───── EXTRACTED INFORMATION
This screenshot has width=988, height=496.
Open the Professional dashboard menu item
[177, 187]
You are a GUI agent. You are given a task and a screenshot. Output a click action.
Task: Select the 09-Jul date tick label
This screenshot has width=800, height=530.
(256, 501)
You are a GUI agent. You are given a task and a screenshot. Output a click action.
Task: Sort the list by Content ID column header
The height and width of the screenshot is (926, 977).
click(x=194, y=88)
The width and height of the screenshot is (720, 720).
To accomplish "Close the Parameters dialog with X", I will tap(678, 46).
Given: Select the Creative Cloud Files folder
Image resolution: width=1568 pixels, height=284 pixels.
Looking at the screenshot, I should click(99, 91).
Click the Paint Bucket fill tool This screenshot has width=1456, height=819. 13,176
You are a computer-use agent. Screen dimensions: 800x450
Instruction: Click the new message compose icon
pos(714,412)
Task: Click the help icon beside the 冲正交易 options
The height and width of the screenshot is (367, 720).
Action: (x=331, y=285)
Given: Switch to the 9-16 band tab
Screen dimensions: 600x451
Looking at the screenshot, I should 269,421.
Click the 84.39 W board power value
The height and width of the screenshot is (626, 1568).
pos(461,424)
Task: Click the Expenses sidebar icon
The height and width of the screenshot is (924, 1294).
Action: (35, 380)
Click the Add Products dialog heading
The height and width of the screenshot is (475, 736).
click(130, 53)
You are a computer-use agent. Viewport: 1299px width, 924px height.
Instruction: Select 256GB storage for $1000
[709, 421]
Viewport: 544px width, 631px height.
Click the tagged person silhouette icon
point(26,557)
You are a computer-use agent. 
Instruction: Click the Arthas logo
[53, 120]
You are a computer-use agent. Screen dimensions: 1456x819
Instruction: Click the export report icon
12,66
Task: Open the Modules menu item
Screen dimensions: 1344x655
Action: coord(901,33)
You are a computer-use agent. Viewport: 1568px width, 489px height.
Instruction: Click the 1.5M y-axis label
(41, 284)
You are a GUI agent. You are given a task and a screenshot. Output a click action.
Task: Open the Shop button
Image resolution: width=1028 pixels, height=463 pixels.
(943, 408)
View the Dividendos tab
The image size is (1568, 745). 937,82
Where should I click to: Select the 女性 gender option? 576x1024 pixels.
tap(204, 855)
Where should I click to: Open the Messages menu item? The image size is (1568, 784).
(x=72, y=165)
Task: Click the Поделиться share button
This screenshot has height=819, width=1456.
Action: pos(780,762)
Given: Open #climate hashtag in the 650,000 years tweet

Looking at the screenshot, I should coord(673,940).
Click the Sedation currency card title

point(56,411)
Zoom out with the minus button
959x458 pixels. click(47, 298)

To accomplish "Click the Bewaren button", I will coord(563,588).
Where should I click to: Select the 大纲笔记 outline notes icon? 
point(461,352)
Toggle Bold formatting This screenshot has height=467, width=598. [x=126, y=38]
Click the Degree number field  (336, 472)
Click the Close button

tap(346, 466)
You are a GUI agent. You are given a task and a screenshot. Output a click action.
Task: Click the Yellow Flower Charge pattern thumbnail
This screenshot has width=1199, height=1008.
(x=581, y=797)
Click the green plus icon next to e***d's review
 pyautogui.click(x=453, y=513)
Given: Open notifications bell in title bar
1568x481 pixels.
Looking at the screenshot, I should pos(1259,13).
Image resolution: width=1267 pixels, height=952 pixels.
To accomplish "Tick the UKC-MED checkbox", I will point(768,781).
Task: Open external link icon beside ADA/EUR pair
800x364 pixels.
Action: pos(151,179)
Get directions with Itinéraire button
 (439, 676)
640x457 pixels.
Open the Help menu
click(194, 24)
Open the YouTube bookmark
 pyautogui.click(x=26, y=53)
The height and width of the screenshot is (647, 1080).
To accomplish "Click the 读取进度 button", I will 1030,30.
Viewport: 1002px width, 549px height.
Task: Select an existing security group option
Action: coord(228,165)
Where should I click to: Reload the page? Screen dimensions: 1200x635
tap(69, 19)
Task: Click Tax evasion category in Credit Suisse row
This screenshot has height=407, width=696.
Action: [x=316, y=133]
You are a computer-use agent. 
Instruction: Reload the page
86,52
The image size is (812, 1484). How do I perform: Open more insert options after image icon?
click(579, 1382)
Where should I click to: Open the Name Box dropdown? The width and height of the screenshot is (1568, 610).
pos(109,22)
──────────
Find each line in the data above that contains the word "button", and copy those lines out in full.

--- WORKED ANSWER ---
Task: Open the Shop button
Task: Click the Поделиться share button
Zoom out with the minus button
To accomplish "Click the Bewaren button", I will coord(563,588).
Click the Close button
Get directions with Itinéraire button
To accomplish "Click the 读取进度 button", I will 1030,30.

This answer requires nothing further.